Hey alganet, I appreciate your perspective. I agree that the difference between “looking in a mirror” and “gazing inward” is stark. My experiment is premised on the idea that AI can serve as a new kind of mirror—one that doesn’t replace introspection (which I do continuously, perhaps too often!) but catalyzes it by making implicit patterns—especially those hidden from my own introspective analysis—explicit through dialogic exchange. I wouldn’t claim it substitutes for direct phenomenological self-examination, but rather acts as a complementary tool—especially for those of us who find solo introspection limited by blind spots and cognitive loops.
Regarding measuring: I’m not interested in “measuring” myself against AI as an adversary or competitor. Instead, I’m curious to see what emerges when AI functions as a partner in self-inquiry; one capable of sustaining recursive dialogue beyond what I could maintain alone.
"partner in self~inquiry" eh?
That is impossible.
The self is a solo ride.Any inner voice speaks, unbiden.
Introspection by definition, rejects all externalialitys.
That said, there is another practice that may be a better fit for what you are describing, and in certain cultures the ultimate expression of this is for one person to put there head on anothers shoulder, as a litteral expression of the idea of I see what you see, which is what friends do for each other, sometimes after great effort, to not just understand something together, but to understand it in the same way.
Or you go the hard route, and ride the beast alone, and know, what you know.
And then there is the test by fire, but even then
and forever, to see a truth is one thing, to hold it is another, but to wake up some other day and have it gone and not know, is still possible, so in a way, it is best to know nothing :)
I don't think I dispute anything you say. I deeply recognize the existential isolation you expressed so well. I approached this experiment from the perspective that these models were interesting and possibly useful tools in this (possibly foolish, but most definitely Sisyphean) endeavor, not as shepherds guiding me on the road to self-understanding.

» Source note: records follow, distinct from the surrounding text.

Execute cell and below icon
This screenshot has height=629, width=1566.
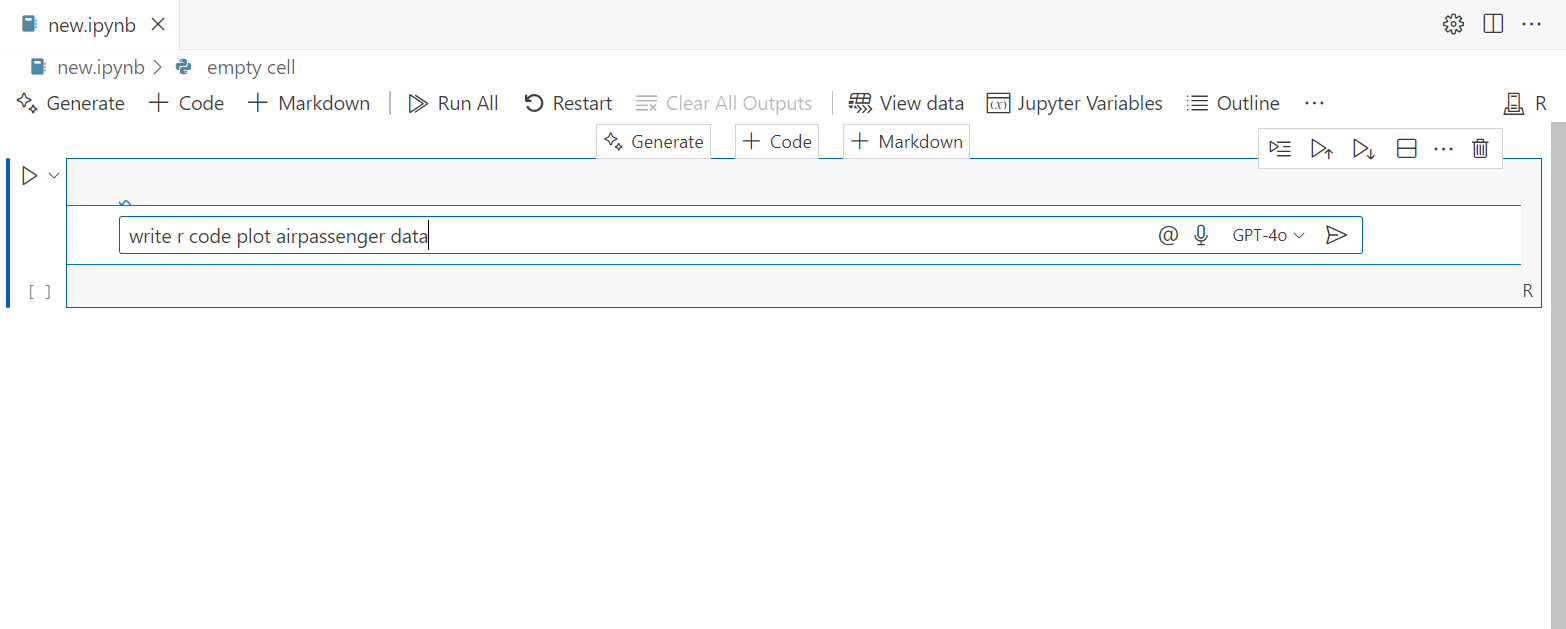(x=1363, y=149)
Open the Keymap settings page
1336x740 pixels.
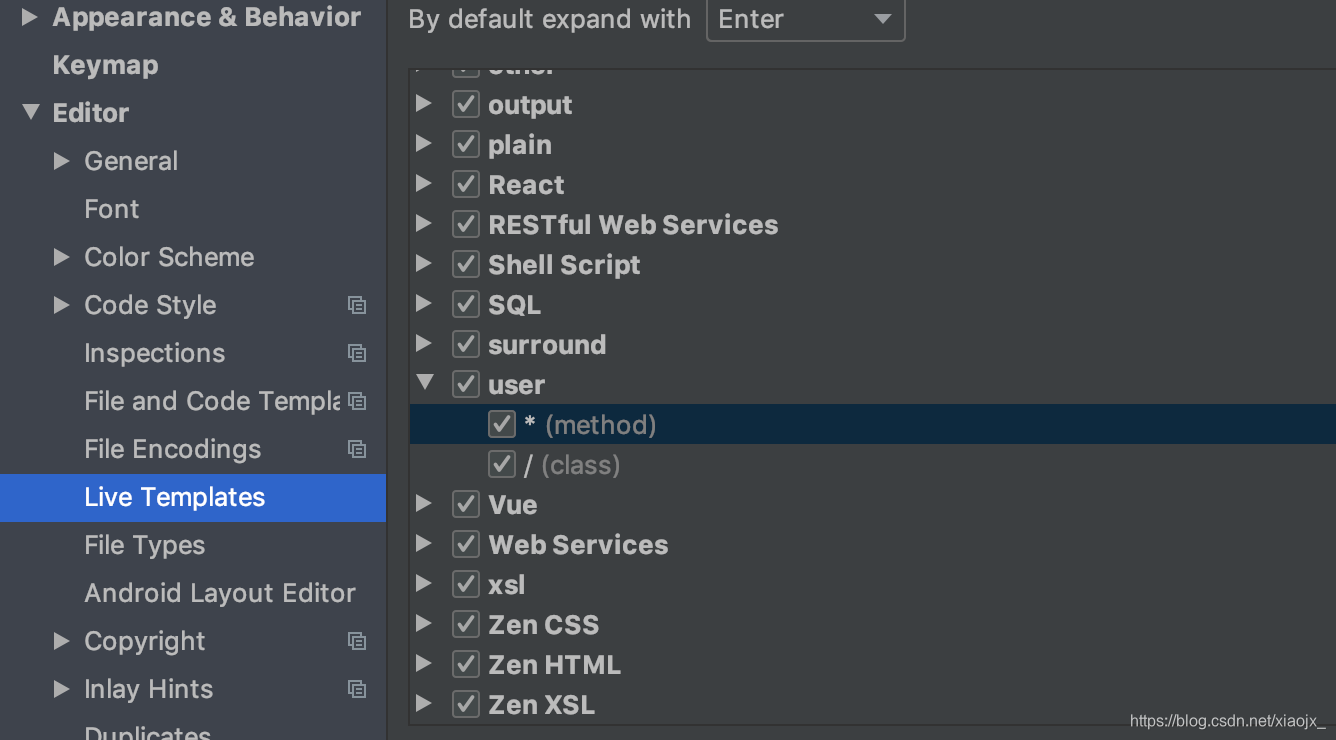tap(105, 65)
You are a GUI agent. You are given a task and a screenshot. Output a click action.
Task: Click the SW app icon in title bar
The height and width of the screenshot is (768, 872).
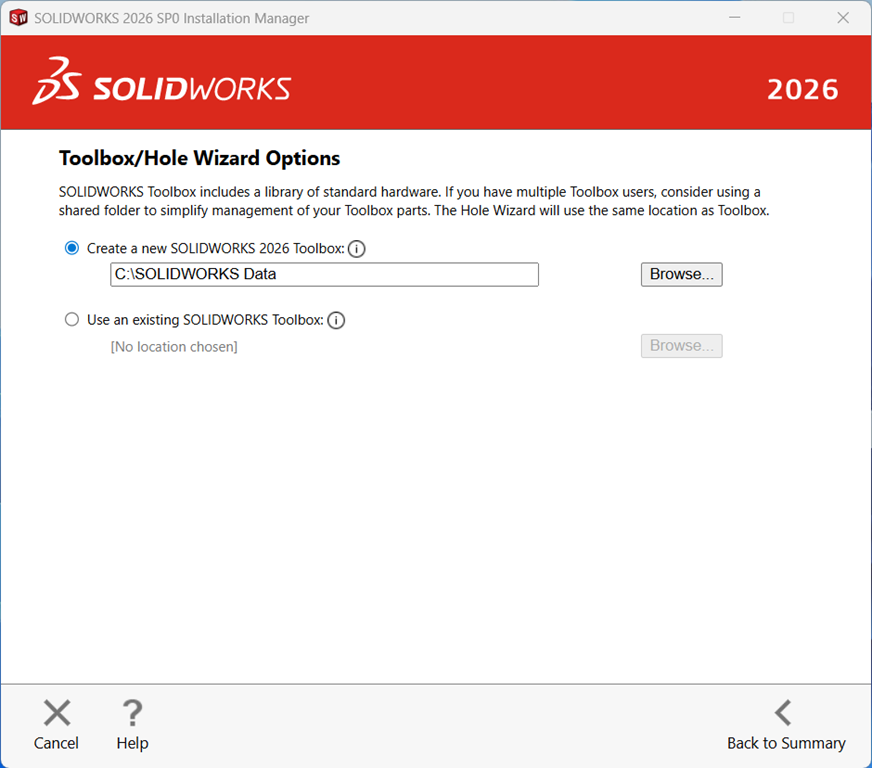pyautogui.click(x=18, y=18)
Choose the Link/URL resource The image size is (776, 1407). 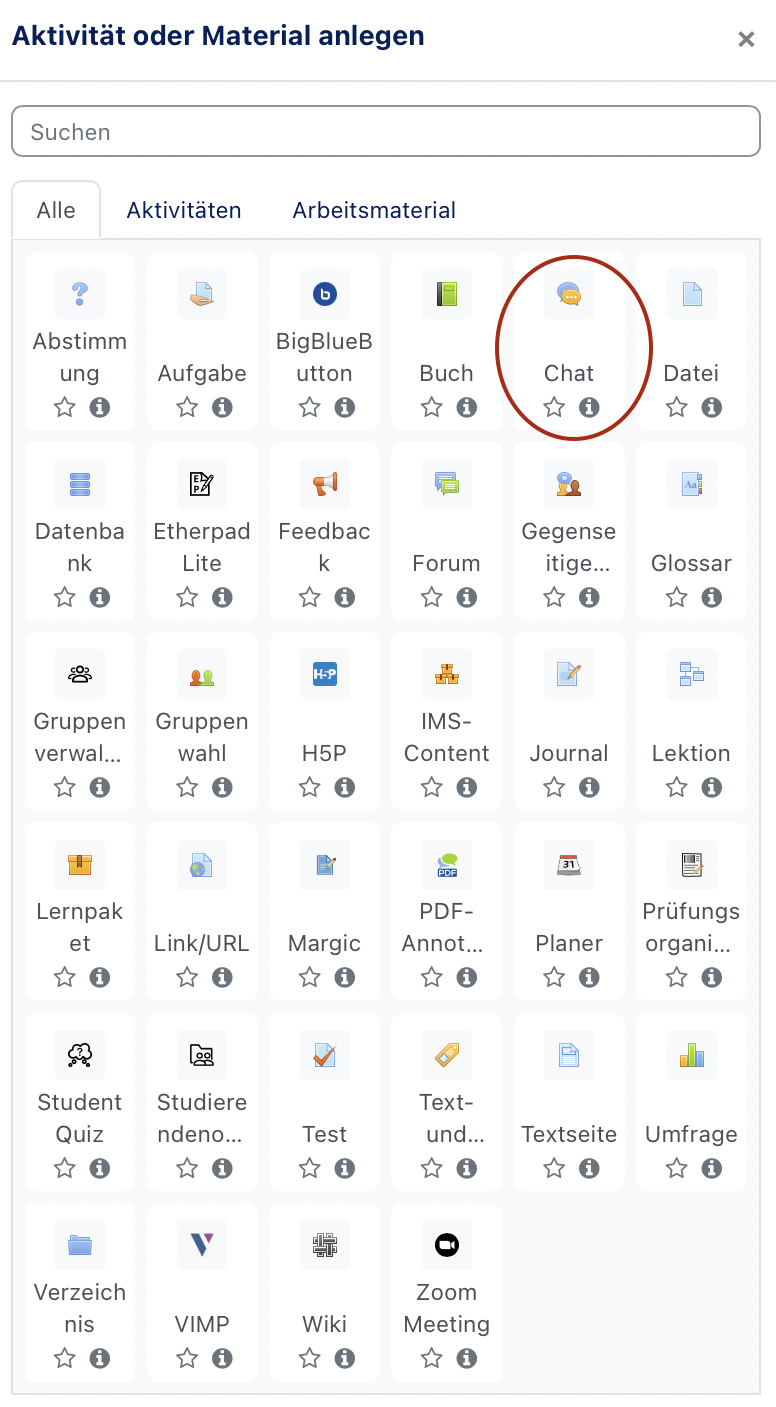tap(202, 864)
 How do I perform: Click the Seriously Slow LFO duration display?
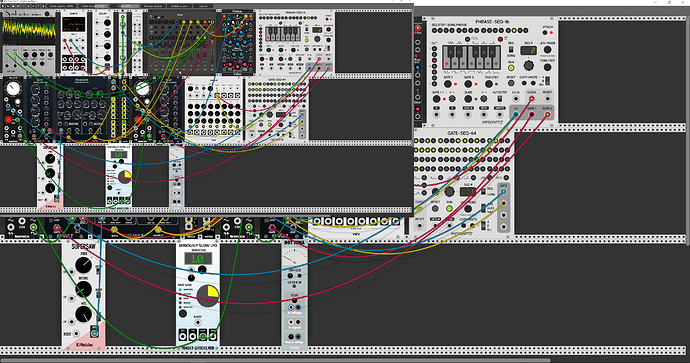pyautogui.click(x=198, y=258)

trade "sisyphyean" for iterating and it becomes just a task that you get better at.....and in no way can resent or are burdend by
I believe that all effort serves the species, and that all species serve life...,or fail...our burden/blessing is awareness of the last
Story time: in the collerado rocky mountanins there are found river boulders high up.on mountain sides, and even sometimes on peaks, no exact evidence exists to explain there presence, but the only plausable scenario is that teams of humans gathered to roll these large stones, UP the mountain....must have been a hellava good time, every inch, a triumph, with spectacular losses sometimes, but for some lost culture, it was a generational quest and testament to there strength , cohesion, and persistance
Striking metaphor, alganet. You’re spot on—the uncertainty of who the “doppelganger” is remains ever-present in these dialogues. How much can we (or I) trust the mirrors we hold up to ourselves, especially when those mirrors might blur or reshape the boundaries between human and machine?
As for being “shot in the foot,” I see that as a possible cost of inquiry. Sometimes discomfort or missteps are necessary steps toward new insight. Don't get me wrong, though, I’m not spending all day waxing philosophical with language models to “find myself.” This was simply something interesting that emerged along the way.
I’m curious, though—how do you see this dynamic unfolding?
I can't tell if this is part of the bit, but is it intentional that your comment itself follows the classic chatgpt-ese structure of
<praise>
<elaboration>
<follow-up>
Assuming that the comment is truly written by a human, have you spent enough time with chatgpt that its cadence has been backpropagated into your mind?
I think you actually stand in a "moving enemy" narrative.
Sometimes it's a celebrity, sometimes is a group, sometimes a concept. Spies, commies, AI, feminism. You like to feel like you're the one giving the cards, that you are important. If you fail doing that, you try to retcon it.
I also think you're human, and you're out of "invisible enemies" to wear. I could list all of them. The fact that you're nitpicking small things is not a sign that you are close, instead, it's a sign that you are out of ideas.
Regarding measuring: I’m not interested in “measuring” myself against AI as an adversary or competitor. Instead, I’m curious to see what emerges when AI functions as a partner in self-inquiry; one capable of sustaining recursive dialogue beyond what I could maintain alone.